Plus intéressant, entre les premiers semestres 2017 et 2018, on constate que la dynamique des exportations de biens, avec + 4,4 %, est supérieure à celle des importations, de + 3,6 %. L’ensemble des exportations de biens et services a cru de 3,2 % par rapport à la même période de l’année précédente. Les chiffres sont les juges de paix. En matière d’exportation, la France continue à faire mieux en 2018 qu’elle n’a fait en 2017, elle ne recule pas, même s’il y a des géographies où elle est mal placée.
On voit bien qu’à l’exportation, toutes les énergies sont mobilisées. Nous avons, avec Jean-Yves Le Drian, fait en sorte qu’un très bon climat s’instaure entre tous les acteurs. Tout le monde travaille main dans la main, que ce soit Business France, les chambres de commerce sur le territoire national comme à l’international, les OSCI, les filières… Et les chiffres de croissance de nos exportations sont encourageants.

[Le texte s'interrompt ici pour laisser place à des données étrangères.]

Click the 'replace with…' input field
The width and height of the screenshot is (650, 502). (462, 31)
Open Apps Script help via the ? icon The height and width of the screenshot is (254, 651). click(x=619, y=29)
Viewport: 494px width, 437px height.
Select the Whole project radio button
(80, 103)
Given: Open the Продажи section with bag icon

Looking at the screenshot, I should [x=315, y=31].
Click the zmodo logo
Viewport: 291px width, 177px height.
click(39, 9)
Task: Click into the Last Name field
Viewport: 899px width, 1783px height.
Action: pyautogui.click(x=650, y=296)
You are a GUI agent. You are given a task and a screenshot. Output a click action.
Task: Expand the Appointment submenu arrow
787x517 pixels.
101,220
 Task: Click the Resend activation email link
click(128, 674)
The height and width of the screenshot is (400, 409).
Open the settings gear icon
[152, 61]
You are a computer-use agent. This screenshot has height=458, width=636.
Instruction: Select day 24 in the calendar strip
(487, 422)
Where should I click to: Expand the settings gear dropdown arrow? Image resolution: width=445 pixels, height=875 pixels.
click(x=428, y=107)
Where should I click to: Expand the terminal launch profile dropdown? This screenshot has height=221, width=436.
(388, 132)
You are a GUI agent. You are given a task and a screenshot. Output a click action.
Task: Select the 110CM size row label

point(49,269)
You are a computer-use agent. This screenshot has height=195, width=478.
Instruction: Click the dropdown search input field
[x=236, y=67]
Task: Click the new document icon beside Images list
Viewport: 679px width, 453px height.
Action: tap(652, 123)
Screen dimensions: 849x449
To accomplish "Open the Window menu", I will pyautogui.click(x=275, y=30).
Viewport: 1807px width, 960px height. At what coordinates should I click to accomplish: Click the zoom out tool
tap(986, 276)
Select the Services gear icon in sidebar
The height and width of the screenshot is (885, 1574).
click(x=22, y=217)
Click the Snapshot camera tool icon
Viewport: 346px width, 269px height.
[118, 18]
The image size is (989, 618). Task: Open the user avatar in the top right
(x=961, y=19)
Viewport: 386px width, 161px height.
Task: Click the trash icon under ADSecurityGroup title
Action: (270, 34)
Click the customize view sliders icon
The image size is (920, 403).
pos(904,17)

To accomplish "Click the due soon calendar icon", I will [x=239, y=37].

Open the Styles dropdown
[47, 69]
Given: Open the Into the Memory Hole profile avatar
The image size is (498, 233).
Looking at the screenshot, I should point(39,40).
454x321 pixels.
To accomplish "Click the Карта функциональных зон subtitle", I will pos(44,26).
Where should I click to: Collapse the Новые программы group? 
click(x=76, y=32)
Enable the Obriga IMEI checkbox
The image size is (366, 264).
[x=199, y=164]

« On a déjà amélioré de 10 % la performance, ce qui n’est pas négligeable »
Le Moci : ils restent insuffisants pour couvrir nos importations
Jean-Baptiste Lemoyne : importer n’est pas un mal en soi. Il faut distinguer ce qui relève du renchérissement de la facture énergétique sur la période récente, de la reprise de l’investissement qui est en soi positif, mais bien sûr aussi de l’incapacité de notre appareil productif à répondre à une partie de la demande nationale. On paye des décennies de désindustrialisation. Et la réponse, on a commencé à l’apporter dès le premier jour du quinquennat du président. Quelles ont été les premières réformes ? Poursuivre la baisse du coût du travail, simplifier par des ordonnances un maquis réglementaire qui dissuade les embauches, et aujourd’hui, c’est aussi le plan d’investissement dans les compétences de 4 milliards d’euros, le soutien aux investissements dans l’innovation grâce à la cession de certaines participations de l’État. Mais ce sont des réponses de long terme.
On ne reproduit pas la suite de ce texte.